There's a slim chance that the Court will move back to the right on some capital punishment cases and reverse some of the poorer-reasoned 21st-century cases, but they probably won't have the opportunity to do so.

But a 1975 6-3 decision of statutory interpretation that the business community has relied upon, as has Congress in the process of three revisions of the securities laws in the last decade, to expand standing for a judicially-created cause of action that wasn't in the original statute? Extraordinarily unlikely.

Posted by: Ted at March 23, 2006 06:44 PM


For more on why I refer to post-Erie federal common law see Scalia's concur in part/dissent in part in the matter of Sosa v. Alvarez-Machain. After Erie, the Court purportedly views the federal common law as severely constrained (as against the power, for instance, of state common law judges or the federal judiciary operating under the "subtle fallacy" of Swift v. Tyson). Scalia refers to these implied rights of action as stemming from the "heady days" of the Court, in which it was thought the Court could still--even after Holmes' supposedly disasterous critique in the Taxicab case and the opinion in Erie--essentially create rights of action where Congress had failed to do so. (Citing Bivens, I think.)

I'm staying pedestrian, because my point about Erie wasn't supposed to be some stinging critique of the post. Instead, I'm just suggesting that the Court today--faced with a case calling for the recognition of the implied private cause of action--would be even-odds or better not to recognize such a claim. Against the backdrop of a less cavalier approach to implied rights of action, I do not see a majority of the Court retreating from the hardly unreasonable proposition that, for the limited purpose of a judicially created private right of action, "in connection with the purchase or sale" means that for standing purposes the fraud has to result in the purchase or sale of securities.

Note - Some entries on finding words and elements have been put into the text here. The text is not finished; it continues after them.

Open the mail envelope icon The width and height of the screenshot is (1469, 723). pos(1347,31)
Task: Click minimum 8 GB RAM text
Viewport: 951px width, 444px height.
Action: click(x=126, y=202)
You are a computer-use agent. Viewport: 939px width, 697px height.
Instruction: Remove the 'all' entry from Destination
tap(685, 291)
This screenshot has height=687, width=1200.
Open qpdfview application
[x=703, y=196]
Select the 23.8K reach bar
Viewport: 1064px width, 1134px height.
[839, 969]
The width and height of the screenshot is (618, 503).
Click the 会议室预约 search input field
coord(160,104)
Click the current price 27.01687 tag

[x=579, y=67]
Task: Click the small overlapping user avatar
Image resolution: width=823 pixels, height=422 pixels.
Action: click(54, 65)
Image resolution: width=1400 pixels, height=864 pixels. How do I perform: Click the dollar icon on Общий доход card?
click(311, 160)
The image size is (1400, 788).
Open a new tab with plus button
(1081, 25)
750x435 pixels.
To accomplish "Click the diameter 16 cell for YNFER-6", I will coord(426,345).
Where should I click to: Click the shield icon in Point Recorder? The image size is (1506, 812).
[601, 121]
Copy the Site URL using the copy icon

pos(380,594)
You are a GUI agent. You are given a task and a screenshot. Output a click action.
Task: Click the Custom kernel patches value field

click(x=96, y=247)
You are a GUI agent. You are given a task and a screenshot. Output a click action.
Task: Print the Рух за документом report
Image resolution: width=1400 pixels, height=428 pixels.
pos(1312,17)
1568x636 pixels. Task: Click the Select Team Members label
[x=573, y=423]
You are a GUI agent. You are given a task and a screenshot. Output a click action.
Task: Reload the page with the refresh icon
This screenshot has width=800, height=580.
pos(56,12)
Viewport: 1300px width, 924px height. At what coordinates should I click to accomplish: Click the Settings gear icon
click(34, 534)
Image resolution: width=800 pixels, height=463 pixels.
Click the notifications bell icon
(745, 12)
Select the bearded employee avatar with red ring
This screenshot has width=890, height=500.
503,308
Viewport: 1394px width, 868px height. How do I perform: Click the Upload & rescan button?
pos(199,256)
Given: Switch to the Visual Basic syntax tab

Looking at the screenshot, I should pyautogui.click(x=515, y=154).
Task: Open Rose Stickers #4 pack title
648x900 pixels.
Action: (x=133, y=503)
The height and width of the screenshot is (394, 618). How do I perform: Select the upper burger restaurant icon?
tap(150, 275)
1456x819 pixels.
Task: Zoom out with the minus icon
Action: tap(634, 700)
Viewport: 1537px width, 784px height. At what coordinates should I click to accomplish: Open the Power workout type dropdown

I agree that it is hard to rationalize in the abstract why the same language means different things. Moreover, if the Congress wished to overrule a nonconstitutional implied right of action or impose more stringent standing requirements it could do so. But, where the Court has found a claim implied (read created it), I stand by my earlier suggestion that the Court is unlikely to further relax standing requirements--Justice Stevens' footnote notwithstanding.